• _Aufgabe 1_
Schreib alle Länder und Städte auf, die im Textauszug vorkommen.
• _Aufgabe 2_
Wie alt war die befragte Person laut Textauszug, als sie den Bilderband über Korea bekam?

• _Textauszug_
----------

- Wie kam es, dass du Deutschland verlassen hast und Korea deine neue Heimat wurde?
Ich habe damals Asienwissenschaften in Bonn studiert und im dritten Studienjahr die Möglichkeit bekommen einen Austausch an der Korea University zu machen. Anschließend habe ich dann meinen Master an der Yonsei University gemacht. Nach meinem Abschluss war ich dann kurz in Deutschland, allerdings hat es mich dann wieder zurück nach Korea gezogen. Dann fing das plötzlich mit der „Fernseh-Geschichte“ an und seitdem bin ich hier.
- Woher stammt dein ursprüngliches Interesse für die koreanische Kultur?
Der erste Kontakt kam bei mir durch das Taekwondo. Mit 16 habe ich dann von meinem Onkel einen großen Bilderband über Korea bekommen. Das Land hat mich total fasziniert und so habe ich mich immer weiter informiert. Während meines Zivildienstes in Spanien habe ich mich dann dazu entschlossen Asienwissenschaften zu studieren.

----------

• _Gegebene Einträge_
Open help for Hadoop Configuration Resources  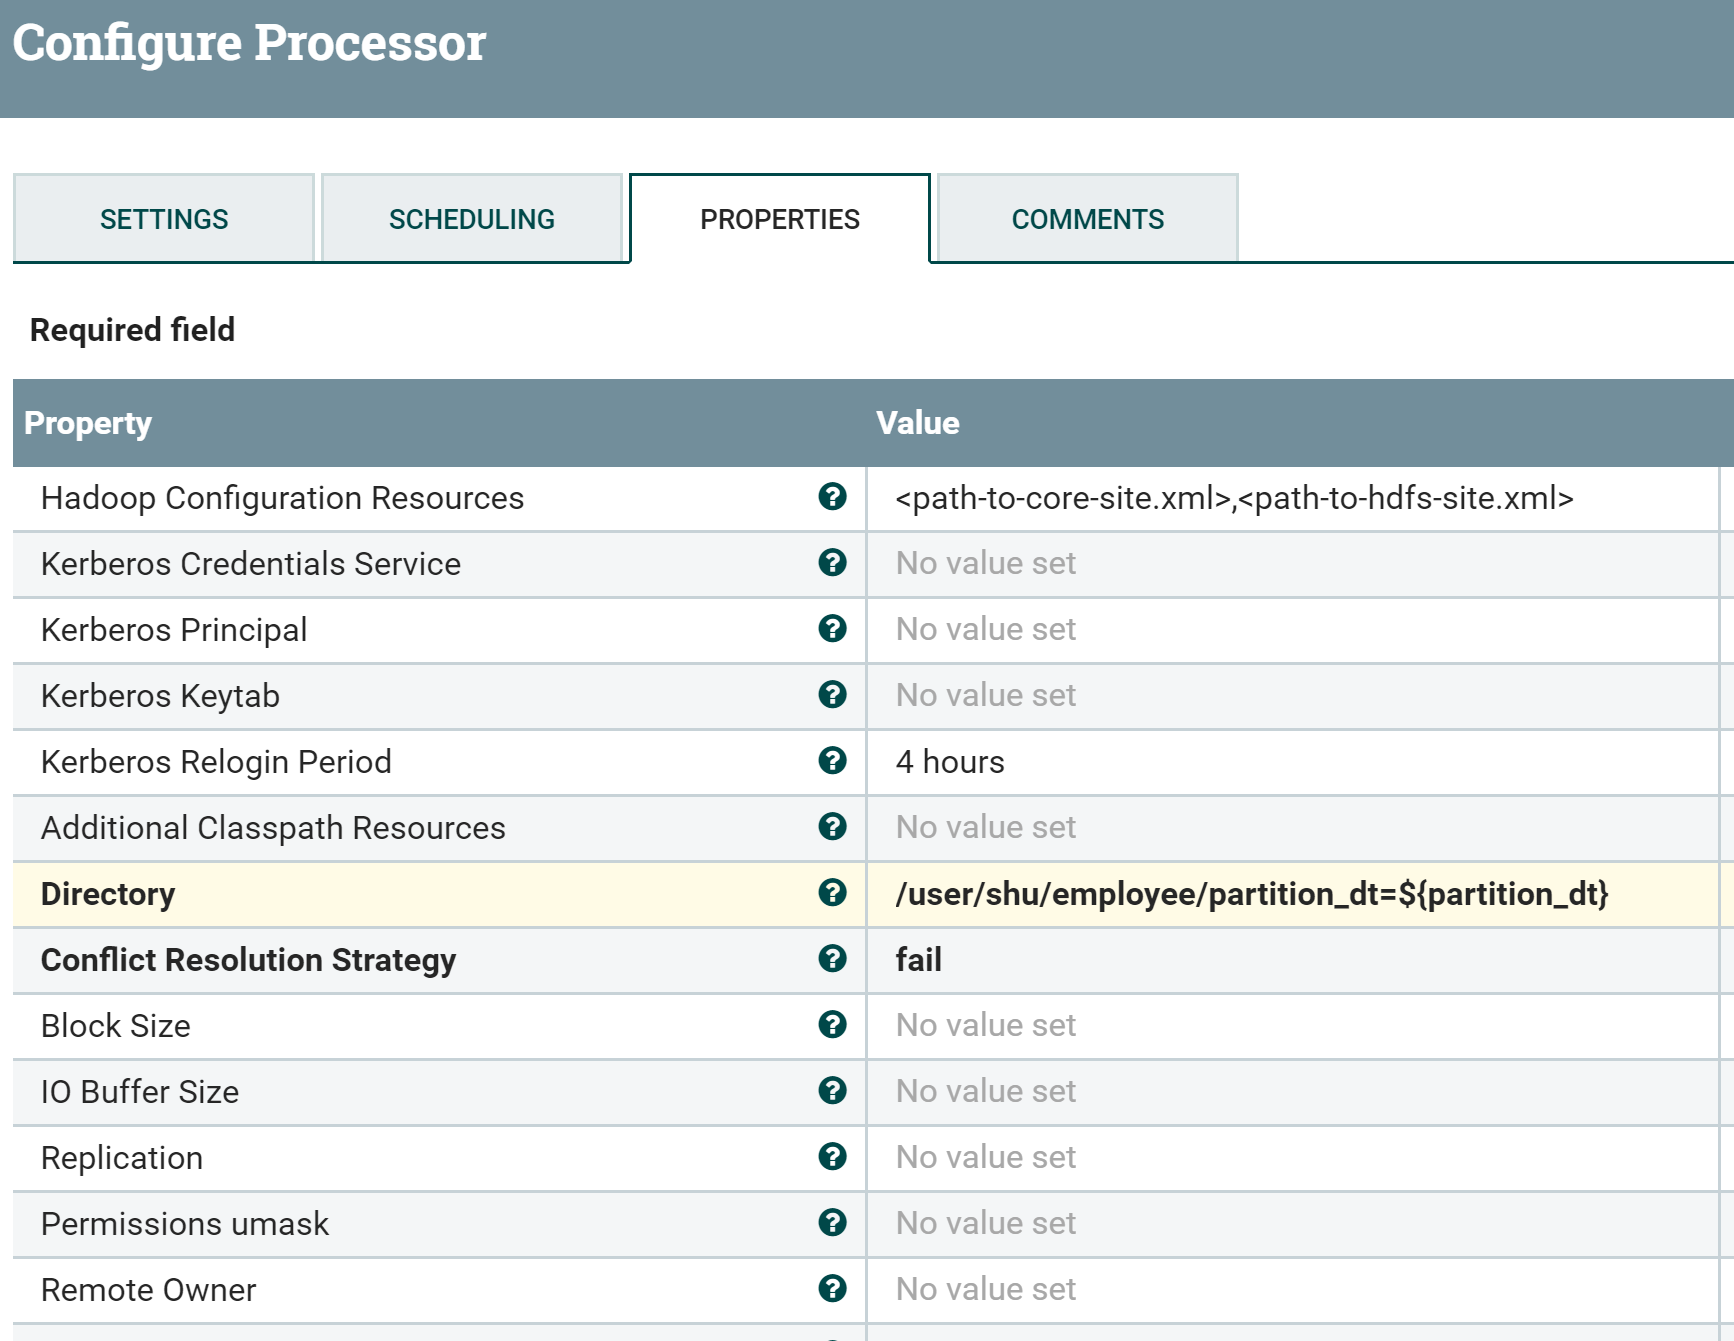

----------

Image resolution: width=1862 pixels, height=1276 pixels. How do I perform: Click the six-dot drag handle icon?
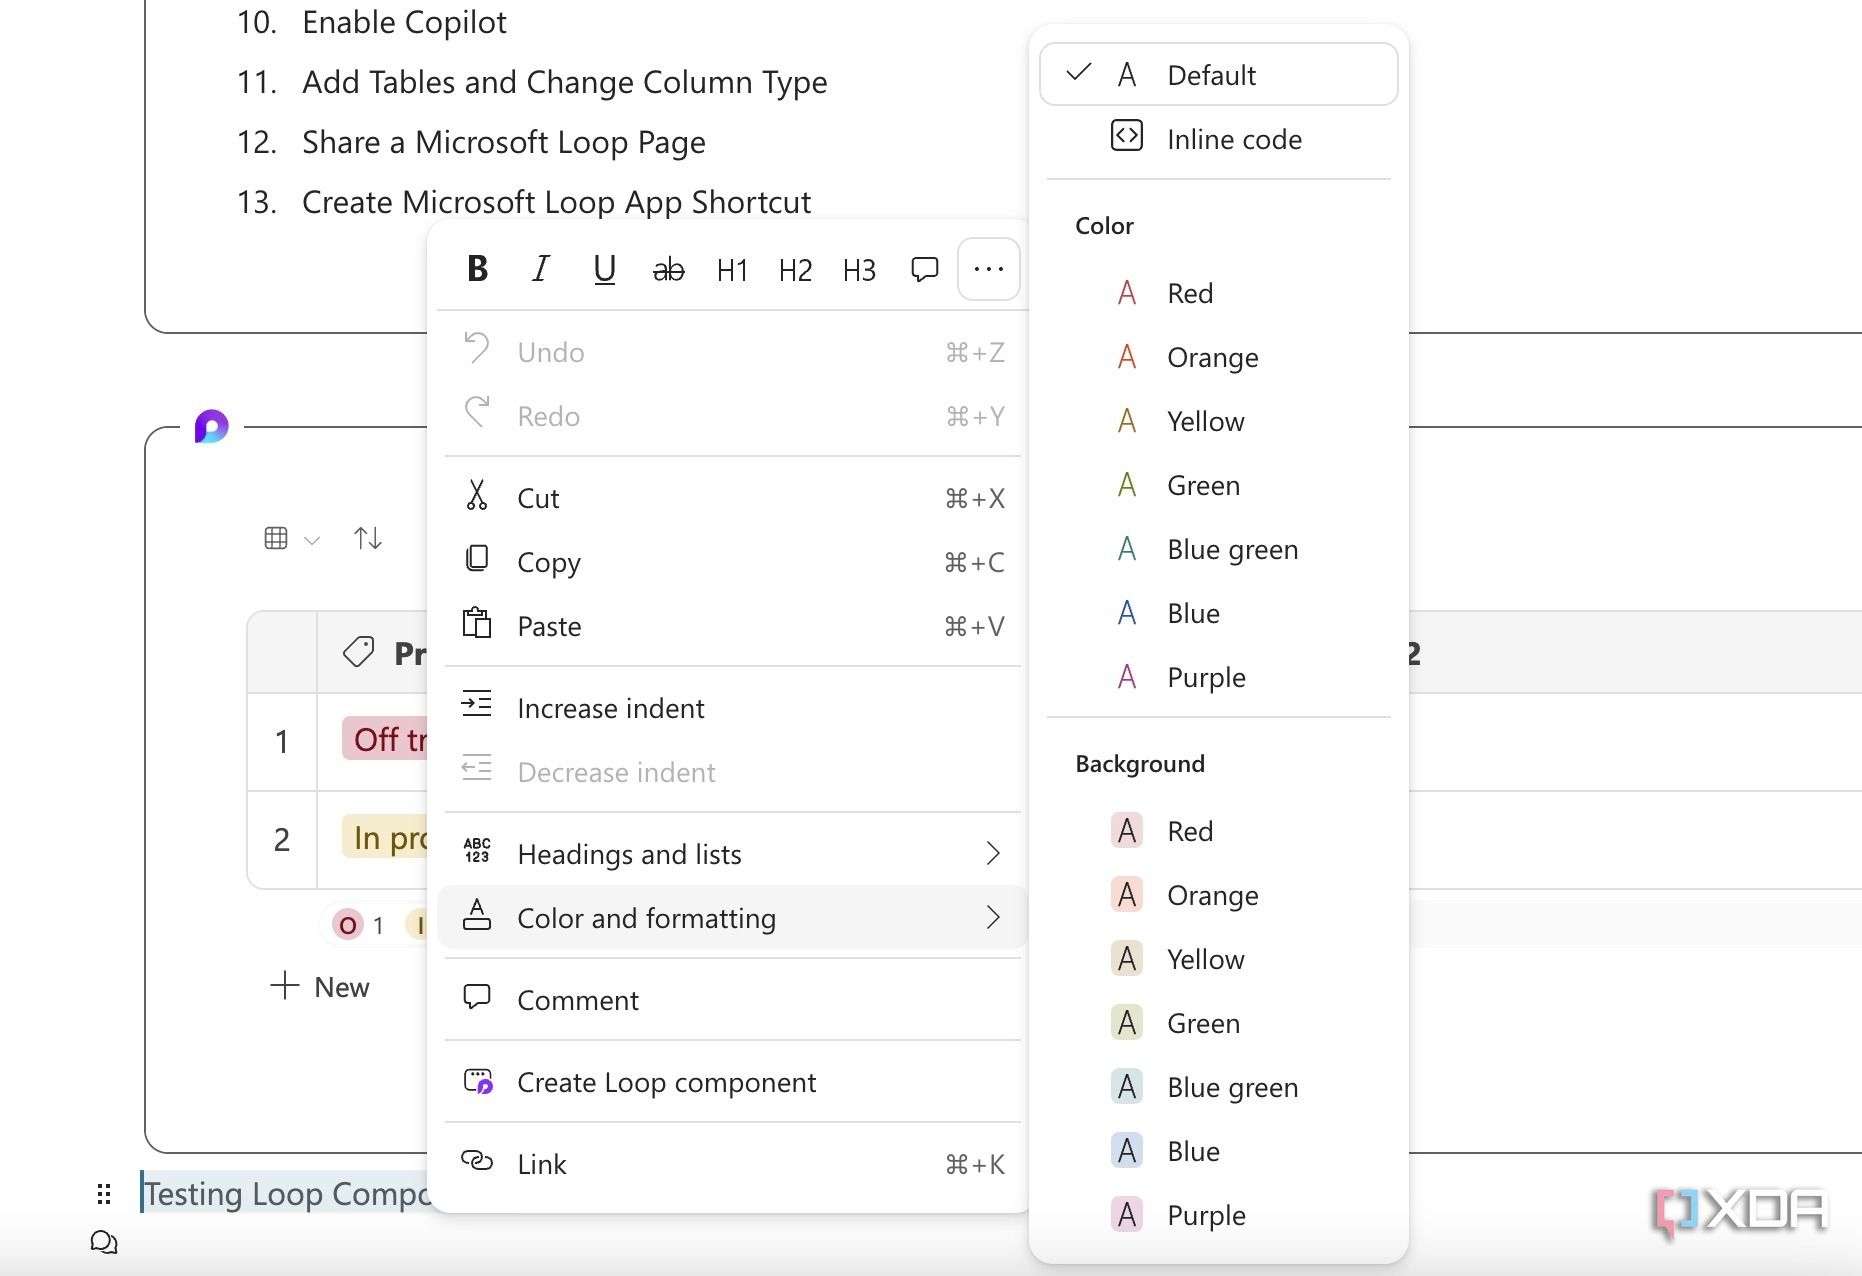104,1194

----------

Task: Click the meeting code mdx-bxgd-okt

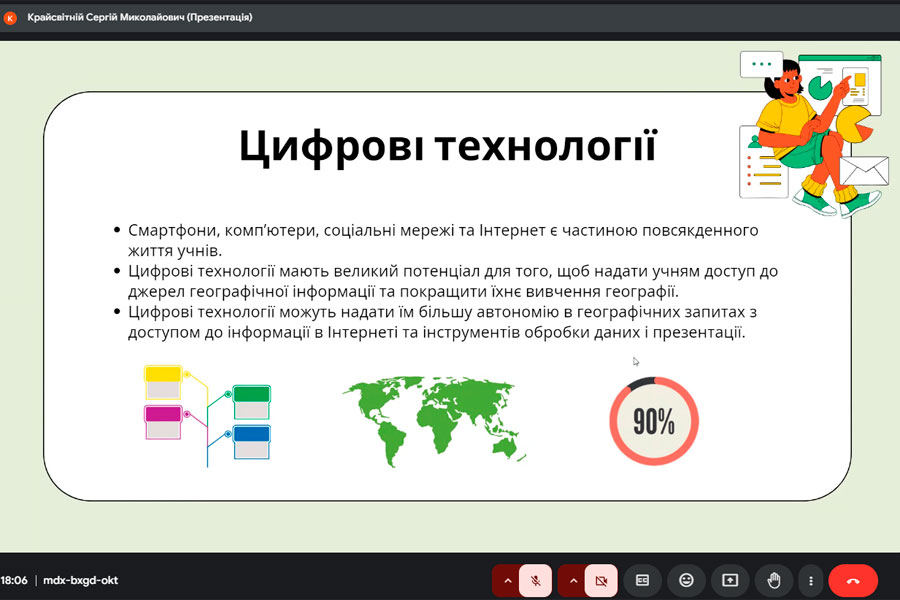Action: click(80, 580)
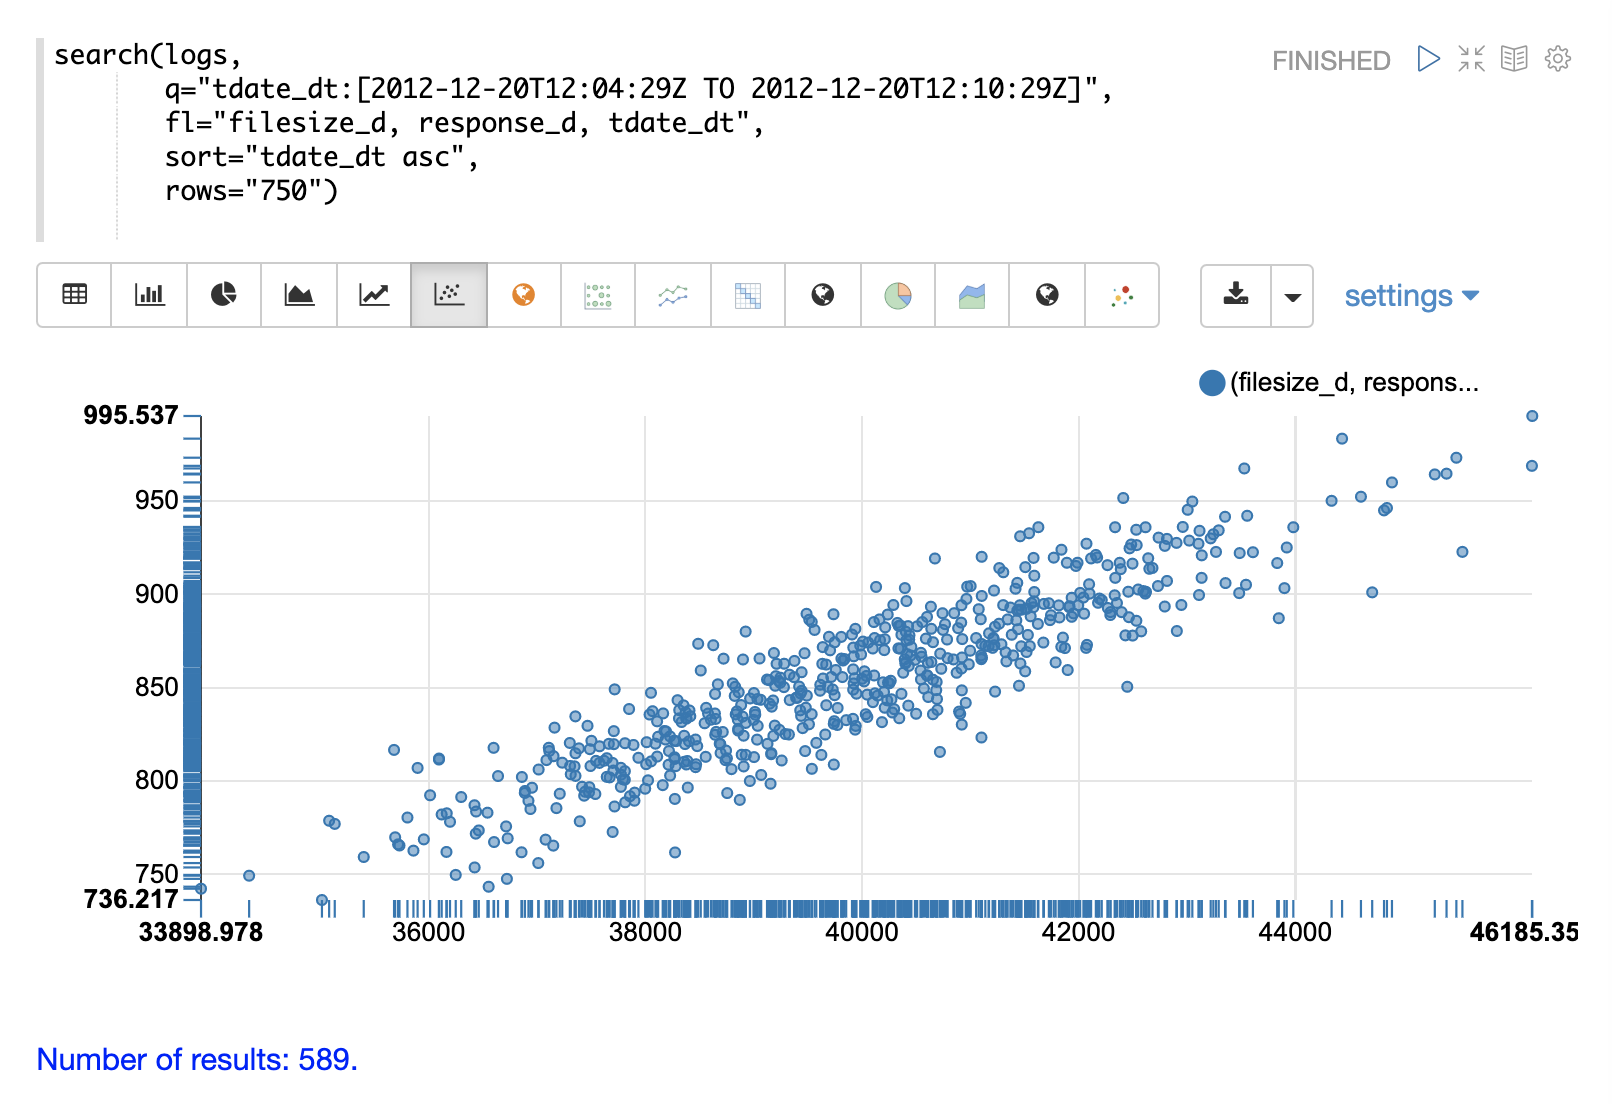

----------

• _Lösung 1_
Deutschland, Bonn, Korea, Spanien

• _Lösung 2_
16 Jahre alt.